Fewer typing errors when touching a smartphone keyboard: ETH Computer scientists have developed a new AI solution that enables touchscreens to sense with eight times higher resolution than current devices. Thanks to AI, their solution can infer much more precisely where fingers touch the screen.
We are probably all familiar with this: if you want to quickly type a message on your smartphone, you sometimes hit the wrong letters on the small keyboard – or on other input buttons in an app. But it's not just us. The touch sensors, which detect finger input on the touch screen, have not changed much since they were first released in mobile phones in the mid-2000s.
In contrast, the screens of smartphones and tablets are now providing unprecedented visual quality, which is even more evident with each new generation of devices: higher colour fidelity, higher resolution, crisper contrast. A latest-generation iPhone, for example, has a display resolution of 2532x1170 pixels. But the touch sensor it integrates can only detect input with a resolution of around 32x15 pixels – that's almost 80 times lower than the display resolution: "And here we are, wondering why we make so many typing errors on the small keyboard? We think that we should be able to select objects with pixel accuracy through touch, but that’s certainly not the case," says Christian Holz, ETH computer science professor from the Sensing, Interaction & Perception Lab (SIPLAB) in an interview in the ETH Computer Science Department's "Spotlights" series.

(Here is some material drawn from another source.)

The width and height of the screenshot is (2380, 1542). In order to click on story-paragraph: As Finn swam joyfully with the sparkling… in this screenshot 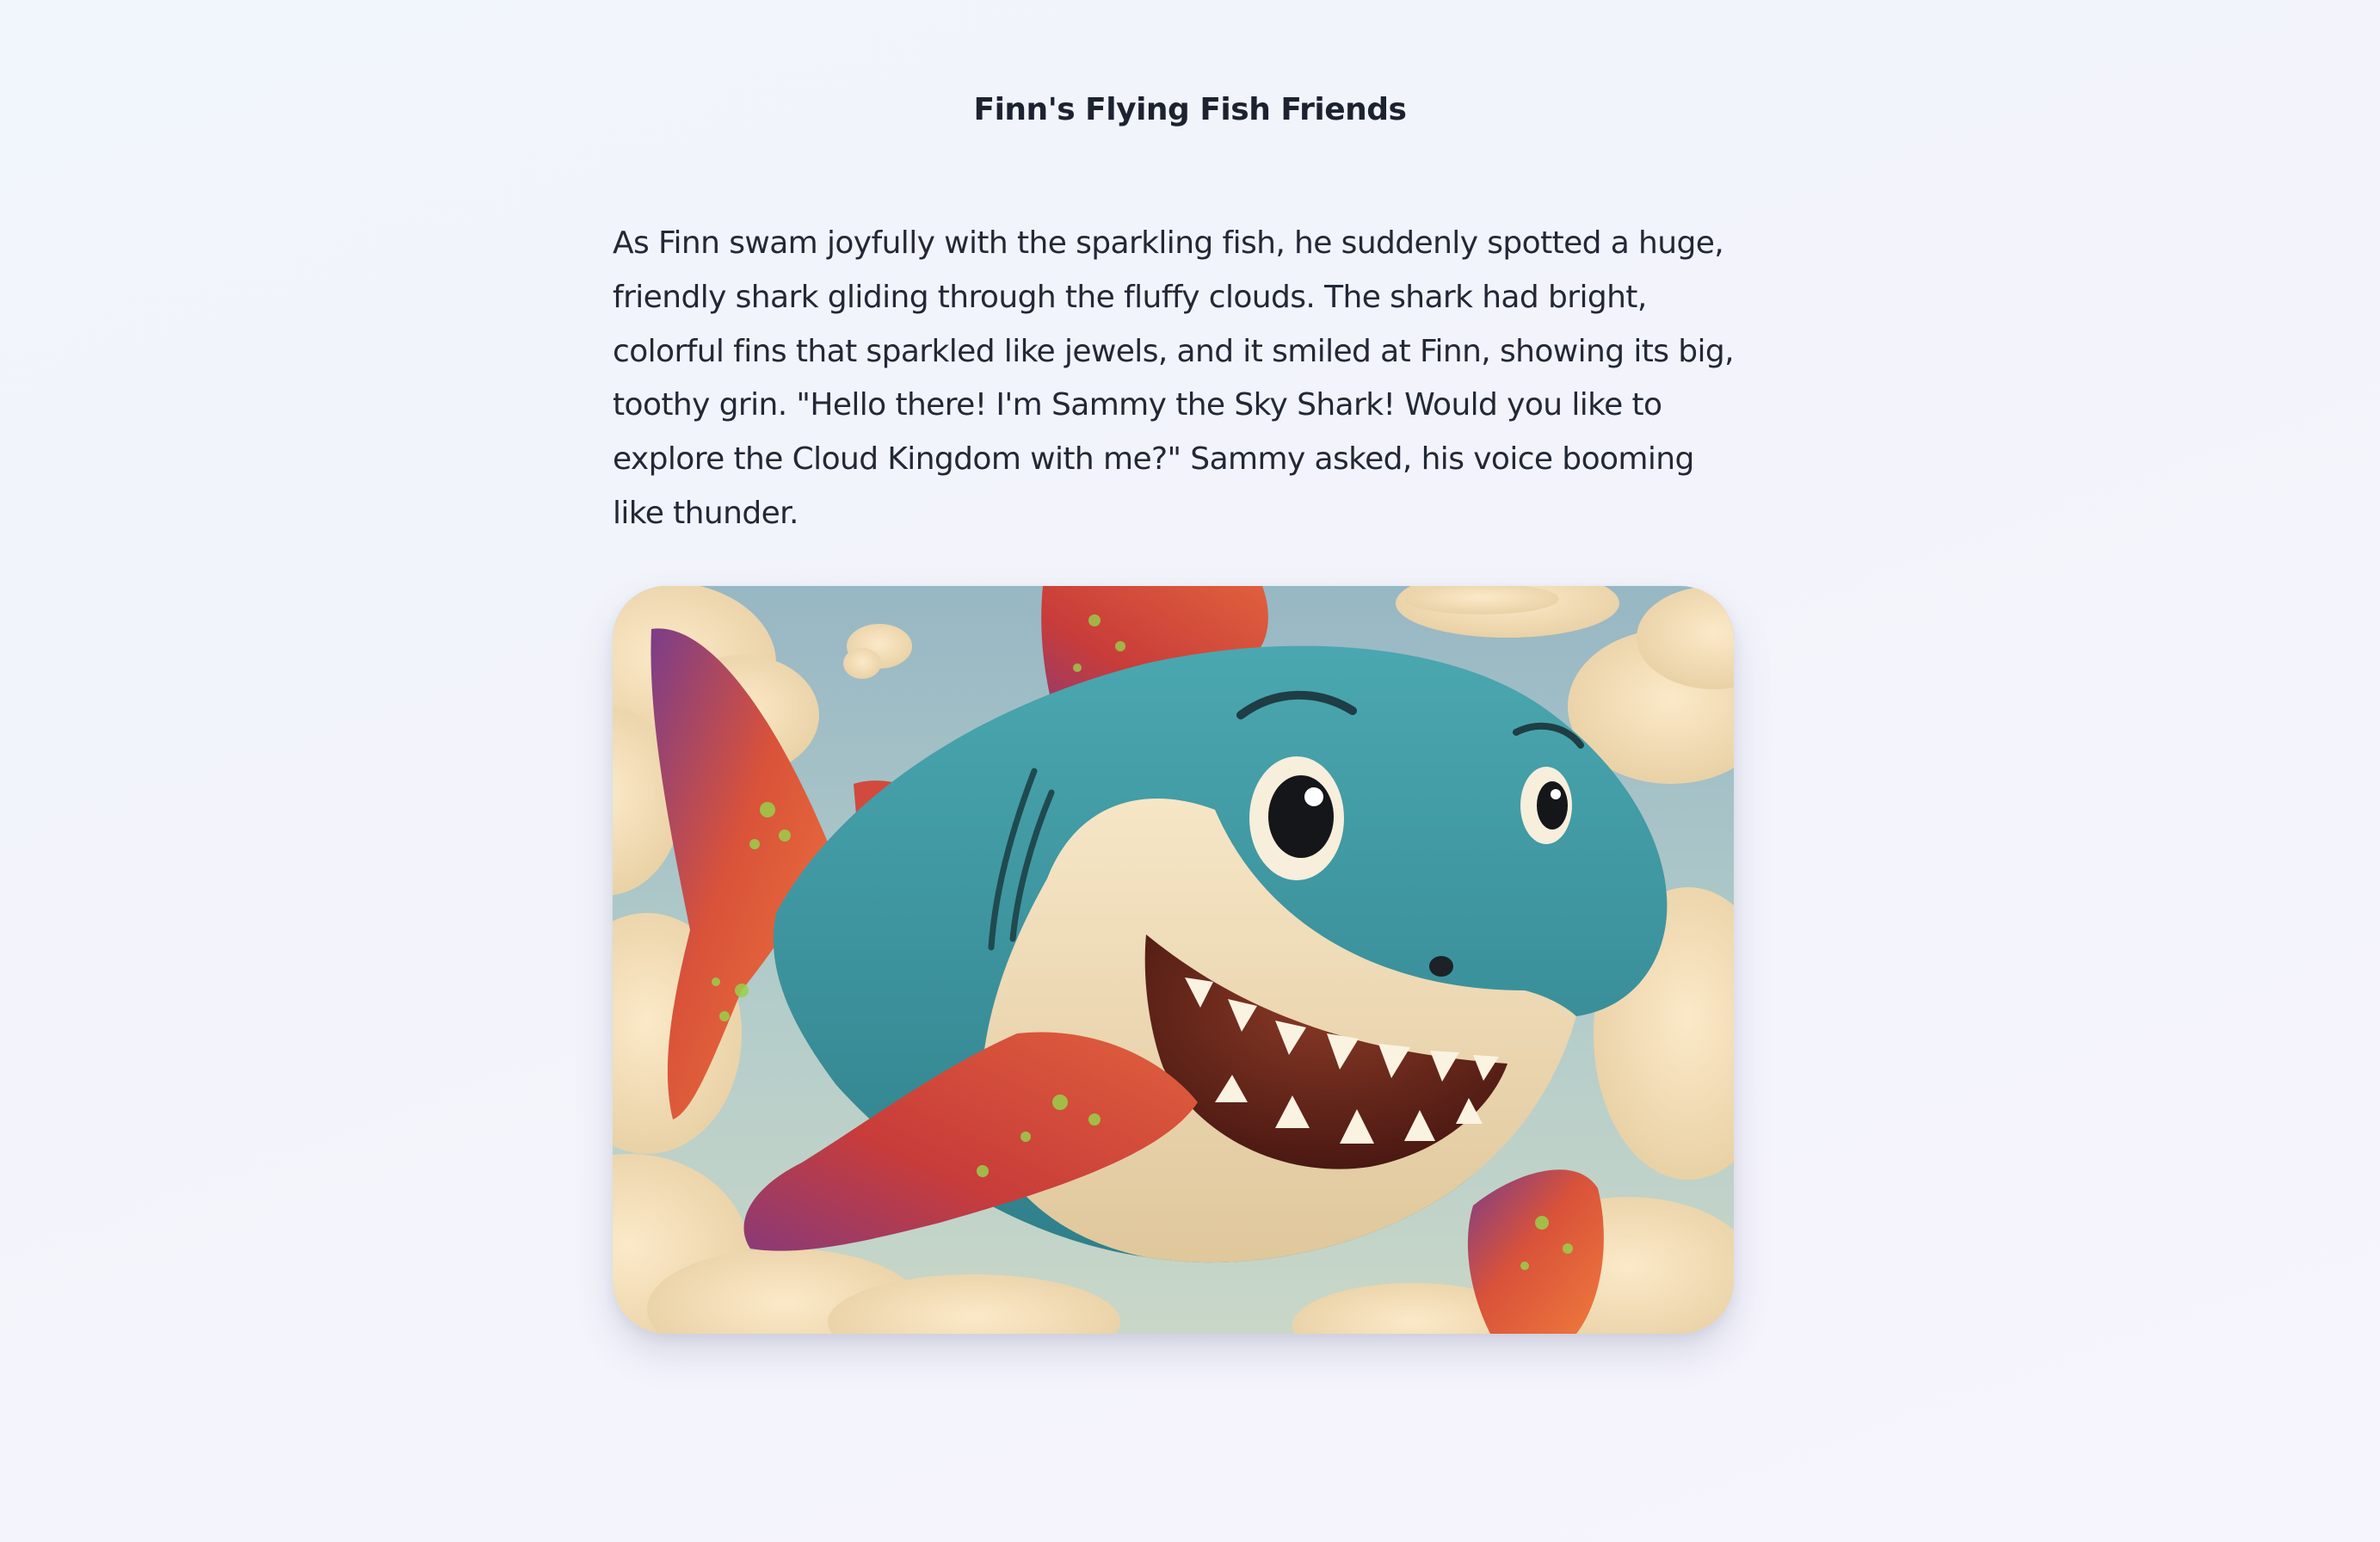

Together with his doctoral student Paul Streli, Holz has now developed an artificial intelligence (AI) called "CapContact" that gives touch screens super-resolution so that they can reliably detect when and where fingers actually touch the display surface, with much higher accuracy than current devices do. This week they presented their new AI solution at ACM CHI 2021, the premier conference in on Human Factors in Computing Systems.
Recognising where fingers touch the screen
The ETH researchers developed the AI for capacitive touch screens, which are the types of touch screens used in all our mobile phones, tablets, and laptops. The sensor detects the position of the fingers by the fact that the electrical field between the sensor lines changes due to the proximity of a finger when touching the screen surface. Because capacitive sensing inherently captures this proximity, it cannot actually detect true contact – which is sufficient for interaction, however, because the intensity of a measured touch decreases exponentially with the growing distance of the fingers.
Capacitance sensing was never designed to infer with pinpoint accuracy where a touch actually occurs on the screen, says Holz: "It only detects the proximity of our fingers." The touch screens of today's devices thus interpolate the location where the input is made with the finger from coarse proximity measurements. In their project, the researchers aimed to address both shortcomings of these ubiquitous sensors: On the one hand, they had to increase the currently low resolution of the sensors and, on the other hand, they had to find out how to precisely infer the respective contact area between finger and display surface from the capacitive measurements.
Consequently, "CapContact", the novel method Streli and Holz developed for this purpose, combines two approaches: On the one hand, they use the touch screens as image sensors. According to Holz, a touch screen is essentially a very low-resolution depth camera that can see about eight millimetres far. A depth camera does not capture coloured images, but records an image of how close objects are. On the other hand, "CapContact" exploits this insight to accurately detect the contact areas between fingers and surfaces through a novel deep learning algorithm that the researchers developed.
"First, 'CapContact' estimates the actual contact areas between fingers and touchscreens upon touch," says Holz, "Second, it generates these contact areas at eight times the resolution of current touch sensors, enabling our touch devices to detect touch much more precisely."
To train the AI, the researchers constructed a custom apparatus that records the capacitive intensities, i.e., the types of measurements our phones and tablets record, and the true contact maps through an optical high-resolution pressure sensor. By capturing a multitude of touches from several test participants, the researchers captured a training dataset, from which "CapContact" learned to predict super-resolution contact areas from the coarse and low-resolution sensor data of today's touch devices.